## [Source document]
MK: I credit Ulrike with the creative side to our book. She was able to bring to life the everyday objects, characters and mythologies from technology and retell them through her brilliant illustrations of reimagined and more contemporary archetypes.

Ulrike Uhlig: While making the book, we’d come across a very interesting and well-researched work by Quinn DuPont and Alana Cattapan: “Alice & Bob. A History of The World’s Most Famous Cryptographic Couple.” There we learned, for example, that Eve, the person who listens to, and eventually tampers with Alice and Bob’s conversations has sometimes been depicted as Bob’s rejected ex-wife, and that Alice and Bob are not only longer names for representing “A” and “B” (in cryptographic transmissions) but we understood there was also an assumption of their role, related to their gender. We found this to be a bit too heteronormative. We want all sorts of people to be able to identify with our characters, and to, sort of, pass the (non-existing but self-imposed) Bechdel test for books.

However, when writing the text for our book, we noticed that there seemed to be one advantage to using gendered characters – it makes it a little bit easier to explain complex systems, because we can use two different pronouns so readers can more easily follow who is doing what. At first, we had the idea of simply inversing the assumption that Bob is a man and Alice is a woman, and wanted to call those characters “Aob and Blice.” Later we had the idea that Alice could just be talking to her friends, Catnip and Dragon – like, that we accidentally got rid of her assigned role as Bob’s partner. Finally we realized that we didn’t need to use gendered pronouns to make the text easy to understand, we could simply repeat the characters’ names.

## [Your objective]
Rewrite the interview excerpt starting at "Ulrike Uhlig: While" and ending at "test for books.", changing "rejected ex-wife" to "former partner". The items that come next are separate material with no connection to the interview excerpt.

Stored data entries
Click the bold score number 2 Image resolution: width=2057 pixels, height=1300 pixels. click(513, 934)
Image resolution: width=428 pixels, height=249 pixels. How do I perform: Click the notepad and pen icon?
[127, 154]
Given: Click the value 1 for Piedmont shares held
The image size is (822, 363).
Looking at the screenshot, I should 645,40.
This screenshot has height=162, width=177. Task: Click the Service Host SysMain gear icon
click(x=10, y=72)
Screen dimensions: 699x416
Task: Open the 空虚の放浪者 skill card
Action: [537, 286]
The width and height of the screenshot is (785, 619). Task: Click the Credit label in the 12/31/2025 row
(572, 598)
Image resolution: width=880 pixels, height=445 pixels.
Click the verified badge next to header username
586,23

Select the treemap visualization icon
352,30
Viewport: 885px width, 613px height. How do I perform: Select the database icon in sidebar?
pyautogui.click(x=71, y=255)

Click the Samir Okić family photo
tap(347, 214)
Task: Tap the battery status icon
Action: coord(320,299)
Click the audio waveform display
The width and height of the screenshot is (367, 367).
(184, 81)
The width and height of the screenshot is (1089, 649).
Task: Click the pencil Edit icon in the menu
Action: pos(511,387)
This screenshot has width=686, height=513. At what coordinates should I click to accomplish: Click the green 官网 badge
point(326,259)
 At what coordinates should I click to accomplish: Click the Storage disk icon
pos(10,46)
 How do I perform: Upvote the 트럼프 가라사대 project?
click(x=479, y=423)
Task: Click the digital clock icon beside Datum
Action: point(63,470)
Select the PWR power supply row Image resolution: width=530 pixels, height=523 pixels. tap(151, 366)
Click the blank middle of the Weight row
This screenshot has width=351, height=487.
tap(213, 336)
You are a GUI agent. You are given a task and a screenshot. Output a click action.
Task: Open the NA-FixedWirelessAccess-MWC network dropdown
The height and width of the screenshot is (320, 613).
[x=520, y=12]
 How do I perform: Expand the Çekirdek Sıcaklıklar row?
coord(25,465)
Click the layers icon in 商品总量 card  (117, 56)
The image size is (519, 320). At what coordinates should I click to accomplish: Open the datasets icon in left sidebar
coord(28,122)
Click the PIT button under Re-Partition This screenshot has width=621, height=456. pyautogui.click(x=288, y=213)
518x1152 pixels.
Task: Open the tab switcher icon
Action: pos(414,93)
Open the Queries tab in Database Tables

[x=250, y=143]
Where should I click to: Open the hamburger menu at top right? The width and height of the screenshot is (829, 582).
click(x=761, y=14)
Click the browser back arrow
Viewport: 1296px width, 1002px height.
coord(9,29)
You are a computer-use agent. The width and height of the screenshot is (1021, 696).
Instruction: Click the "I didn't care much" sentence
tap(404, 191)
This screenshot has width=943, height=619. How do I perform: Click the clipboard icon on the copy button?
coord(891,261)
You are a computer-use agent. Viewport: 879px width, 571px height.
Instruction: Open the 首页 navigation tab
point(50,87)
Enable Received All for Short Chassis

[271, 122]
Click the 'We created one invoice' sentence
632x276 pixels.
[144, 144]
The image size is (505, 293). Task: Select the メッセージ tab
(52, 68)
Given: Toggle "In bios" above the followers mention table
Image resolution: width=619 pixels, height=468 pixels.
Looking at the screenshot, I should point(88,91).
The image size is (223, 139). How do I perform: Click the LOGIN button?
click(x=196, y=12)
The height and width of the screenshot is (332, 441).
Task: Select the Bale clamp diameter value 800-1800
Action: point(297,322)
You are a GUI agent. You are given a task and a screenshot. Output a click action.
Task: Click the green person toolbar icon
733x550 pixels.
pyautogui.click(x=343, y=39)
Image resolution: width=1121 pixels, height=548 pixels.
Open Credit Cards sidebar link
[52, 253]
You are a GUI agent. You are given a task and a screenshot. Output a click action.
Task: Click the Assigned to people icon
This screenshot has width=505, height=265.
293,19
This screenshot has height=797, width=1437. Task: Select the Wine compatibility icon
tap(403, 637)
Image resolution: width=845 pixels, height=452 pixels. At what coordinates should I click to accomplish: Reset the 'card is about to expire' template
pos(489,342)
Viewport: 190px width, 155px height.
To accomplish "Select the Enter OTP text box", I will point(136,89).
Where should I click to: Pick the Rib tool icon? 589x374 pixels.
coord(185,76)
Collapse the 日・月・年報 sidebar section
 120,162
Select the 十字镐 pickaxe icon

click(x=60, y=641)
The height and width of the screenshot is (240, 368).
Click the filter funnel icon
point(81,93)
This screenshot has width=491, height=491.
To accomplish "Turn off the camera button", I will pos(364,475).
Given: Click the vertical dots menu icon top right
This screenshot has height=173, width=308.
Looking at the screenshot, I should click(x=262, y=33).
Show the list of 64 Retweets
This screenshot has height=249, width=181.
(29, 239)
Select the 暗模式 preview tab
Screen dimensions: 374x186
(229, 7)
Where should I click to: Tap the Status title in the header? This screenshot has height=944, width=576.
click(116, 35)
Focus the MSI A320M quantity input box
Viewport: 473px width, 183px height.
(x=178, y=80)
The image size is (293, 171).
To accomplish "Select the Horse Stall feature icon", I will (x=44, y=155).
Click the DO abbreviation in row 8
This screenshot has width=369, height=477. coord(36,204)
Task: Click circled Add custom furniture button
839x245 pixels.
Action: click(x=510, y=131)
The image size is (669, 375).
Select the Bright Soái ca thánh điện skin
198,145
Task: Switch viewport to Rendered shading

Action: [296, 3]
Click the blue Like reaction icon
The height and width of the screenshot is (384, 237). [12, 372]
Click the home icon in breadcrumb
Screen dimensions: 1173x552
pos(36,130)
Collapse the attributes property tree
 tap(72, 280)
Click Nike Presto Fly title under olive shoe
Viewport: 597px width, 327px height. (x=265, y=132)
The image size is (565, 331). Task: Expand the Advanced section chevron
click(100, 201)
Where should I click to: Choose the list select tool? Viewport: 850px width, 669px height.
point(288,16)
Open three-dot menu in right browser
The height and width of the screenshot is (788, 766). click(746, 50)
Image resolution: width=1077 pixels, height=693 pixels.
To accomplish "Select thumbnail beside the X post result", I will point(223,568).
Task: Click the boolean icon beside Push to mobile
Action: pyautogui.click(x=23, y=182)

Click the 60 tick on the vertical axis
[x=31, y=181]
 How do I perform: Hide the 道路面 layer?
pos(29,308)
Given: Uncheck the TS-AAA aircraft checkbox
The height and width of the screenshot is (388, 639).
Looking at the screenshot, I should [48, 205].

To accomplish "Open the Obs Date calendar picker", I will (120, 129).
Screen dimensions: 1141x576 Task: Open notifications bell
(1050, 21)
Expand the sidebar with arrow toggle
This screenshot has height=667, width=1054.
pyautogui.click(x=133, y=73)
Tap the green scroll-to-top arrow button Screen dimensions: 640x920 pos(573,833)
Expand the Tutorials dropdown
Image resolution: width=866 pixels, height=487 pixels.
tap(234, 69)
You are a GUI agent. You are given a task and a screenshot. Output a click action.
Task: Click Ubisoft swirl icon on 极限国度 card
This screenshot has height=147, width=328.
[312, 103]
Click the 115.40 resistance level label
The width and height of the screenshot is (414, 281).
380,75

## [Written reply]
Ulrike Uhlig: While making the book, we’d come across a very interesting and well-researched work by Quinn DuPont and Alana Cattapan: “Alice & Bob. A History of The World’s Most Famous Cryptographic Couple.” There we learned, for example, that Eve, the person who listens to, and eventually tampers with Alice and Bob’s conversations has sometimes been depicted as Bob’s former partner, and that Alice and Bob are not only longer names for representing “A” and “B” (in cryptographic transmissions) but we understood there was also an assumption of their role, related to their gender. We found this to be a bit too heteronormative. We want all sorts of people to be able to identify with our characters, and to, sort of, pass the (non-existing but self-imposed) Bechdel test for books.